KIPRAH SATPOL CANTIK DI SURABAYA



Kehadiran Satpol Cantik (Satpoltik) yang merupakan bagian dari Satpol PP Kota Surabaya memberi warna berbeda. Mereka berada di garda terdepan untuk melakukan negosiasi dalam sebuah penertiban. Dengan keelokan wajah serta sikap lembut, justru mampu menghindari bentrokan saat penertiban dilakukan.

Satpoltik didirikan pada tahun 2011 atas gagasan Walikota Surabaya Tris Rismaharini. Risma, ingin mengubah imej petugas Satpol PP yang ada selama ini seolah identik dengan petugas tukang gusur kaki lima dan dalam tugasnya selalu terjadi gontok-gontokan, bahkan tak jarang terjadi kekerasan. Setelah didiskusikan, maka lahirlah tim Satpoltik untuk memperkuat petugas Satpol PP pria.

Tujuan keberadaan Satpol perempuan yang ditugaskan berada di garda depan dalam setiap penertiban ini agar pendekatannya berbeda. Sebagai perempuan, Satpoltik dipastikan akan bersikap lebih lembut namun tetap tegas, sementara masyarakat yang ditertibkan juga tak akan jadi beringas sebab yang dihadapi adalah perempuan.

Satu tim Satpoltik Pemkot Surabaya itu akhirnya diberi nama Tim Rusa. Sengaja diberi nama Tim Rusa, karena rusa masuk ke dalam jajaran binatang bertubuh sedang namun gesit, lincah, tapi juga lembut. Bahkan dalam mitologi Cina, rusa dianggap sebagai binatang yang sangat ramah. Saat ini dari 500 anggota Satpol PP Pemkot Surabaya, yang tergabung dalam Satpoltik berjumlah 45 orang.

Tugas Satpol adalah mensosialisasikan peraturan daerah sekaligus sebagai negosiator. Pengertian sosialisasi, misalnya, di suatu tempat ada lahan kosong milik Pemkot yang ditempati penghuni liar, maka Satpoltik dengan surat perintah resmi mendatangi penghuni untuk mensosialisasikan tentang larangan penempatan lahan tersebut.

Dari proses sosialisasi ini diharapkan penghuni segera berpindah tempat. Tapi jika memang tak mau pindah dari lahan tadi, beberapa waktu kemudian petugas akan melakukan penggusuran. Dalam penggusuran ini, agar tak terjadi aksi kekerasan, maka Satpoltik berada di garda paling depan untuk melakukan negosiasi agar pemakai lahan bisa meninggalkan tempat dengan jalan damai. Dengan dua fungsi tadi maka tidak akan ada lagi kekerasan seperti yang dulu sering terjadi.

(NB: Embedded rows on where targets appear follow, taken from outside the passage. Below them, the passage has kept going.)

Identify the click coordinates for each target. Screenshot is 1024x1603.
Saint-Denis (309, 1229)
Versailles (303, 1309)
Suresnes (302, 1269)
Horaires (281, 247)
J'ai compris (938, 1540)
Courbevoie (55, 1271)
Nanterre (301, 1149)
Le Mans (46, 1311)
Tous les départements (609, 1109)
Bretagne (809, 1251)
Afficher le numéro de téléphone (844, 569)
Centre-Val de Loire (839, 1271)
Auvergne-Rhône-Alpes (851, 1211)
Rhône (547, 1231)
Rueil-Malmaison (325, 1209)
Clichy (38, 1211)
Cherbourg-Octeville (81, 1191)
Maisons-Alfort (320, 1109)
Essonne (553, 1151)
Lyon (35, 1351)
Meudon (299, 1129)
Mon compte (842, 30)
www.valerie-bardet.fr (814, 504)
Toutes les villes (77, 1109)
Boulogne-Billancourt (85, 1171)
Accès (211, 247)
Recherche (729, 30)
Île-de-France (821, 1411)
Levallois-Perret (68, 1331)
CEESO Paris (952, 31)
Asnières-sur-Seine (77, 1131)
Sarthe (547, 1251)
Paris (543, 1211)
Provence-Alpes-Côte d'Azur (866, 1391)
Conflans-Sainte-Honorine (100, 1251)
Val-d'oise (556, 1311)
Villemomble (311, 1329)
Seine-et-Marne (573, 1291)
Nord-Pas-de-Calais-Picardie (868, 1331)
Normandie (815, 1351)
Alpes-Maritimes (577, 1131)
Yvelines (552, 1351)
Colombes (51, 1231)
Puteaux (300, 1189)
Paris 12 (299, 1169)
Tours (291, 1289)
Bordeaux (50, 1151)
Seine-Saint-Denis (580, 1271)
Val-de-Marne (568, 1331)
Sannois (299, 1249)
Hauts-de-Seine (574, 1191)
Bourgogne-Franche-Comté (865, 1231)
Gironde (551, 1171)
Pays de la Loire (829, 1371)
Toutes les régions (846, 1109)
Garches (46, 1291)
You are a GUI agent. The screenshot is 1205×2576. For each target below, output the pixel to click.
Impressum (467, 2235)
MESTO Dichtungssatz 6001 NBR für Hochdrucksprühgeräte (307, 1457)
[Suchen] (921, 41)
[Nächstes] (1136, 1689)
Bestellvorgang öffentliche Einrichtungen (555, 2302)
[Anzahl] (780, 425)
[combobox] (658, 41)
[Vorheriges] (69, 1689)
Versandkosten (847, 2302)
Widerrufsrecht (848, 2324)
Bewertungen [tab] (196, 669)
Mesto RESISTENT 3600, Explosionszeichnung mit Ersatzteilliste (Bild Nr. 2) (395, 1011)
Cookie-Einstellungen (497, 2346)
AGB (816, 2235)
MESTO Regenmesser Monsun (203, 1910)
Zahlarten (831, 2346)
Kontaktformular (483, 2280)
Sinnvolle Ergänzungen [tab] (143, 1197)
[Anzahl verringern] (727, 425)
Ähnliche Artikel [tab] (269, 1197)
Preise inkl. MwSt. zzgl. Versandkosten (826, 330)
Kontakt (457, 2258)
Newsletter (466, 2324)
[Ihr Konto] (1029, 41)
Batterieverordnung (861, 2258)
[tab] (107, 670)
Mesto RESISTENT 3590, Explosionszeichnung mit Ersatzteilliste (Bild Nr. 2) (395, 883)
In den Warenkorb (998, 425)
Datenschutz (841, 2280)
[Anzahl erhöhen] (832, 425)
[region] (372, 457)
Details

Selain itu, yang dimaksud penggusuran lahan ini, antara sekarang dengan zaman dahulu menjadi berbeda. Dulu, penghuni liar biasanya dipaksa pindah begitu saja tanpa ada solusi. Namun sekarang, mereka akan difasilitasi hendak pindah ke mana. Kalau memang penghuni liar itu ingin pulang ke desanya, maka akan diantar sampai ke tujuan.

Tugas Satpol PP sebetulnya sangat banyak. Di antaranya melakukan pengamanan dan penertiban umum, penegakan perda, penegakan izin IMB, iklan reklame, PKL, yustisi KTP, penertiban tempat Rekreasi Hiburan Umum, minuman keras, dan lain-lain. Tapi selama ini imej masyarakat soal Satpol PP hanya identik untuk menggusur PKL saja. Padahal sebenarnya tidak.

Bahkan, selain tugas pokok tadi, oleh karena petugas Satpol PP berada di bawah Satkorlak Penanggulangan Bencana, sehingga ketika ada musibah atau bencana alam, maka mereka juga dilibatkan untuk membantu.

Lantaran dianggap melakukan terobosan dalam penanganan ketertiban umum, Satpol PP Pemkot Surabaya dijadikan studi banding oleh daerah-daerah lain. Sudah cukup banyak Satpol PP dari daerah lain datang ke Surabaya untuk mencoba menduplikasi sistem Satpoltik untuk kemudian diterapkan di daerahnya masing-masing.

Kendati pekerjaannya menegakkan disiplin masyarakat, ternyata profesi sebagai Satpoltik tak selamanya penuh dengan ketegangan. Ketika petugas Satpoltik terjun di lapangan, ada beragam kesan yang ditinggalkan, mulai dari perasaan tegang, lucu, hingga mengharukan.

Salah satu pengalaman unik yang kerap dialami oleh petugas Satpoltik adalah ketika mereka harus melakukan razia di hotel yang ditengarai sebagai tempat transaksi seksual. Salah satu tujuan razia itu adalah untuk mencari apakah di antara perempuan atau PSK itu terdapat anak di bawah umur. Ketika tiba di hotel yang dituju, setelah minta izin petugas hotel, Satpoltik kemudian mendatangi satu per satu kamar hotel, sementara petugas polisi atau Satpol PP pria mem-back up dari jauh. Saat mengetuk pintu kemudian dibuka oleh penghuninya, banyak sekali kejadian lucu yang ditemui. Untuk mengelabui petugas Satpol, ternyata ada saja cara yang dilakukan pasangan mesum itu.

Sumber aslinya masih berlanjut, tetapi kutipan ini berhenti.